Under these circumstances and those set forth in the more detailed account, supra, the Court concludes that relator’s confession motivated his guilty plea. Since the Court has also concluded that relator’s confession was involuntary, the writ of habeas corpus must be granted. United States ex rel. Collins v. Maroney, 382 F.2d 547 (3rd Cir. 1967); United States ex rel. McCloud v. Rundle, 402 F.2d 853 (3rd Cir. 1968). Consequently, the Court does not reach the fourth issue set forth by the Third Circuit in Collins, that of whether aside from the confession the guilty plea could be considered voluntary and the related argument of the instant petitioner that his guilty plea was the result of coercion on the part of his counsel.

The Court wishes to express its gratitude to Louis M. Natali, Jr., Esq. for his diligent and thorough representation of relator without compensation.

ORDER

And now, to wit, this 25th day of February, A.D. 1970, it is ordered that relator’s petition for a writ of habeas corpus be and the same is hereby granted. It is further ordered that execution of the writ be stayed for 90 days to allow the Commonwealth to appeal this decision or to retry relator. Upon the expiration of 90 days, in the absence of such action on the part of the Commonwealth, the writ shall issue forthwith without further Order of this Court.

And it is so ordered.

. Reference to “N.T.” indicates the hearing held in this Court.
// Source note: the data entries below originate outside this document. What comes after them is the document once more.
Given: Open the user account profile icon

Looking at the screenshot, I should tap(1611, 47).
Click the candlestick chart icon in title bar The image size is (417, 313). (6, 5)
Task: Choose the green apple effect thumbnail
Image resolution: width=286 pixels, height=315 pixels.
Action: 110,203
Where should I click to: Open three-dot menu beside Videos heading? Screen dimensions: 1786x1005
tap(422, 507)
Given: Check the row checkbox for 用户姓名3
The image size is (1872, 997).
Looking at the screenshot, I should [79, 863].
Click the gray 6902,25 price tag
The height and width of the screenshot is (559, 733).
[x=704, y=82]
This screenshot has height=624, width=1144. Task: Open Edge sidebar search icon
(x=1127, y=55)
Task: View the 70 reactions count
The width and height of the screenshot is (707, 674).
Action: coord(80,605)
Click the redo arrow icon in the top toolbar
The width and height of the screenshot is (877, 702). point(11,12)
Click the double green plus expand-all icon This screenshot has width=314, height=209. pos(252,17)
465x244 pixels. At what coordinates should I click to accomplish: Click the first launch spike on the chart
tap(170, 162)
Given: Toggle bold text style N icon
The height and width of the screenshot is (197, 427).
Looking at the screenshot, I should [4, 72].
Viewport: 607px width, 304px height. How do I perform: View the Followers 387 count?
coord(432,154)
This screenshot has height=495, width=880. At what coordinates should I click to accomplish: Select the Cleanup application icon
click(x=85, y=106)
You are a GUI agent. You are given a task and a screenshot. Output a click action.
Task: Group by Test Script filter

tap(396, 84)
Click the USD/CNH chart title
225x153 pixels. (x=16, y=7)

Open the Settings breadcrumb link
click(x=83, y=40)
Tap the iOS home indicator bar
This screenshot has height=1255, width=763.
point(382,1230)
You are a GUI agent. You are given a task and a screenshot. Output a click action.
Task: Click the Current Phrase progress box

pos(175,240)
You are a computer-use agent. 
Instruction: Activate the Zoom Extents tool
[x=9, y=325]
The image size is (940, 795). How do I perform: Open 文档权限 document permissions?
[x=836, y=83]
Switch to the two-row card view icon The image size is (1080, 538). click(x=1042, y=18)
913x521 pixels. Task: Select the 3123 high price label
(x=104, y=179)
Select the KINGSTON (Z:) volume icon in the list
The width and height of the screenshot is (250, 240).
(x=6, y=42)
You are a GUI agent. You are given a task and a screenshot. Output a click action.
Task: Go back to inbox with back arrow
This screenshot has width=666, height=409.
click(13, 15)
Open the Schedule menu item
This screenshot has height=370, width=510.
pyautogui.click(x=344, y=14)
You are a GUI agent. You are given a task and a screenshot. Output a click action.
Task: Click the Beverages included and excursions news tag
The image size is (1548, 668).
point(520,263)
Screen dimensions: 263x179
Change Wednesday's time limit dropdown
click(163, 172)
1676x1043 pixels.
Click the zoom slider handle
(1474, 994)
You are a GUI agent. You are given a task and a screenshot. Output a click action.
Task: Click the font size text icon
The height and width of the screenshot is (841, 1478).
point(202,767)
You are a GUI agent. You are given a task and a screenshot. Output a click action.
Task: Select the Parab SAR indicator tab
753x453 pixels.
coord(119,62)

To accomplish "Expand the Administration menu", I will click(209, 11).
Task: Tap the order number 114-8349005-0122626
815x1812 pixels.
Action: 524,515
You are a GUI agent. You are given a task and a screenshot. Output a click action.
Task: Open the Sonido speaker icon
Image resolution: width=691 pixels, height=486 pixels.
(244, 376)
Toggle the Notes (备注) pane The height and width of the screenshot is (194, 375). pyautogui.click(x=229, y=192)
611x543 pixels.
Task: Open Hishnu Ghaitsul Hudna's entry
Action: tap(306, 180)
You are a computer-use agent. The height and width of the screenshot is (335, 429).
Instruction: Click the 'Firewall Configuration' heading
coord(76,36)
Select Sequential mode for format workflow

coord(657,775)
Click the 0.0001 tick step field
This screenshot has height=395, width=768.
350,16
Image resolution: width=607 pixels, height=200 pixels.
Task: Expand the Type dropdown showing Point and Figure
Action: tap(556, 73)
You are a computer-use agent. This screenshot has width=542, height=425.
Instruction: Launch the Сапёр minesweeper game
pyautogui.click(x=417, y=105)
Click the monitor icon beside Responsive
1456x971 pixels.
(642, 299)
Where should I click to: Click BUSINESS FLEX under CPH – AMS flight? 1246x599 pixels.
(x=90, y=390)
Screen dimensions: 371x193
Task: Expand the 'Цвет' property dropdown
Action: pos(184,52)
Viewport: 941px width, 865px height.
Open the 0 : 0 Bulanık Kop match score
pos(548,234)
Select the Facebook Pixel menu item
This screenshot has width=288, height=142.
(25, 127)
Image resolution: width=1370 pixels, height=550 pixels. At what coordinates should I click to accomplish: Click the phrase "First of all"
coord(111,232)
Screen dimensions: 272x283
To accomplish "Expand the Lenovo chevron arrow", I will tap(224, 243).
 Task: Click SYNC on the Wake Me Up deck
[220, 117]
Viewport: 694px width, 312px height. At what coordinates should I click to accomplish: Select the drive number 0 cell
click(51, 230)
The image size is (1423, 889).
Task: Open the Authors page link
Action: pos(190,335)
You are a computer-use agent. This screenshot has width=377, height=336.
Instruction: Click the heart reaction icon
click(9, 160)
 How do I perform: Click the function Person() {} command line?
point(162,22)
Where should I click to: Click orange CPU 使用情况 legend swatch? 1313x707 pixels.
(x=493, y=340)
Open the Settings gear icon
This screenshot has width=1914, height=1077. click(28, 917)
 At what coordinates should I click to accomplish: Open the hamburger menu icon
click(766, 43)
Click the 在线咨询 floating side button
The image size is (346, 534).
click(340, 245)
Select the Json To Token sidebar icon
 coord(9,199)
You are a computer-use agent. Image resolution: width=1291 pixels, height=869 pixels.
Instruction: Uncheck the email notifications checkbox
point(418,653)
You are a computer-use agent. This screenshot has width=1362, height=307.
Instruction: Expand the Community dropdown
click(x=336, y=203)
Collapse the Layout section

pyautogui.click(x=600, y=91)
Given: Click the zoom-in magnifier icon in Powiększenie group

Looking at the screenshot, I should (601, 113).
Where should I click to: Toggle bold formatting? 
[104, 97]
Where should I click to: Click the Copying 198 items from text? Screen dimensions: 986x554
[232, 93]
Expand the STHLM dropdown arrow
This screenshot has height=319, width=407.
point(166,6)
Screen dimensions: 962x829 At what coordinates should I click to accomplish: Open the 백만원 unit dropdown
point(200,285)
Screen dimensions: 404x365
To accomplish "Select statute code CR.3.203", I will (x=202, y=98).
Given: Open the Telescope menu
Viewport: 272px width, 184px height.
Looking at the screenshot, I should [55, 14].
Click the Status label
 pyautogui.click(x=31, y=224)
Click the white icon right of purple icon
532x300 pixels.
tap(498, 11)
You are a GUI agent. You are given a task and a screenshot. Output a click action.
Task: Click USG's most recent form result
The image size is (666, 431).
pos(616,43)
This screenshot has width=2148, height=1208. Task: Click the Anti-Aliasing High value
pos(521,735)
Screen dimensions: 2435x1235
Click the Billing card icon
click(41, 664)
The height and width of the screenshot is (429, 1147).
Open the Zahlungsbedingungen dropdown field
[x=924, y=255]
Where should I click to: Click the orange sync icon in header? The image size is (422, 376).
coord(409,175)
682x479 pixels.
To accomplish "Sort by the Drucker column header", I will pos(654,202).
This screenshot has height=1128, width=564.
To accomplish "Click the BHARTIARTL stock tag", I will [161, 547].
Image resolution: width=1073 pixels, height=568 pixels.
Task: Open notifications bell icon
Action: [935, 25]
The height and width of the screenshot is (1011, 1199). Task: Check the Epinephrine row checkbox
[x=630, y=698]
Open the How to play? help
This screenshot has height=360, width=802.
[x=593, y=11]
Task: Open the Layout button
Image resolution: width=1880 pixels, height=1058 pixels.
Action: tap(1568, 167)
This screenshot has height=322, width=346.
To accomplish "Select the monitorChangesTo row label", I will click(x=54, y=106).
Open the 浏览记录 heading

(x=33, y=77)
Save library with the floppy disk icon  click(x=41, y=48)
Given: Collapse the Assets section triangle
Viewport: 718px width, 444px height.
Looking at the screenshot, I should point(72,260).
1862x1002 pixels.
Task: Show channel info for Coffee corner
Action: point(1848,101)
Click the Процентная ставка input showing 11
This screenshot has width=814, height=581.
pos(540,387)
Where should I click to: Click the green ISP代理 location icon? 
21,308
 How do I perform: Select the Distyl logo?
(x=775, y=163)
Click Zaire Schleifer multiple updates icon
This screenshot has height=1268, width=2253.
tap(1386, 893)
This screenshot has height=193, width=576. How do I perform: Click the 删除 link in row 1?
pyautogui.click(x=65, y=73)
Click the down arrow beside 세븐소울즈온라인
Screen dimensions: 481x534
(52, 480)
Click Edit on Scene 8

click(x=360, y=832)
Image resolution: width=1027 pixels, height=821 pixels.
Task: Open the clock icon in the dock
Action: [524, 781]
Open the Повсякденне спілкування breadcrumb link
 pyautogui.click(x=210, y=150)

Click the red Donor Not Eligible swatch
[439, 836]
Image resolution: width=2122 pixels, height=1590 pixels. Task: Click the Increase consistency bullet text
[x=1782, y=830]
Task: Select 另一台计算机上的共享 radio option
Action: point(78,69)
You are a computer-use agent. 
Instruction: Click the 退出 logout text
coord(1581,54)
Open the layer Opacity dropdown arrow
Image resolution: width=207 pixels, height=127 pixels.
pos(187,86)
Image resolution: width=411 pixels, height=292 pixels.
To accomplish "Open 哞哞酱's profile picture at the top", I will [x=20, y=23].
. Reference to “Trial N.T.” indicates the trial proceedings in the state court.

. The Medical Examiner’s report introduced at the time of trial also indicated that acute ethyl alcoholism was a cause of death.

. Relator’s other trial counsel, Judge Chalfin, did not appear at the hearing by agreement of the parties.

. The thorough report, introduced at trial by the Commonwealth, of Dr. Baldwin Keyes, the court-appointed psychiatrist, is also worth noting in this connection. In that report, Dr. Keyes stated with respect to Wakeley’s claim that he did not remember the details but indicated that the events could have occurred as suggest-*74eel by the interrogating detectives, that it was astonishing that a person who consumed the amount of alcohol Wakeley reported consuming could remember the details of his experience (page 2 of the Report).

. Judge Higginbotham held that the fact that the relator had been under the influence of drugs at the time he gave his statement was sufficient to render his statement involuntary without regard to whether or not he was told that he could see a doctor after he made a statement.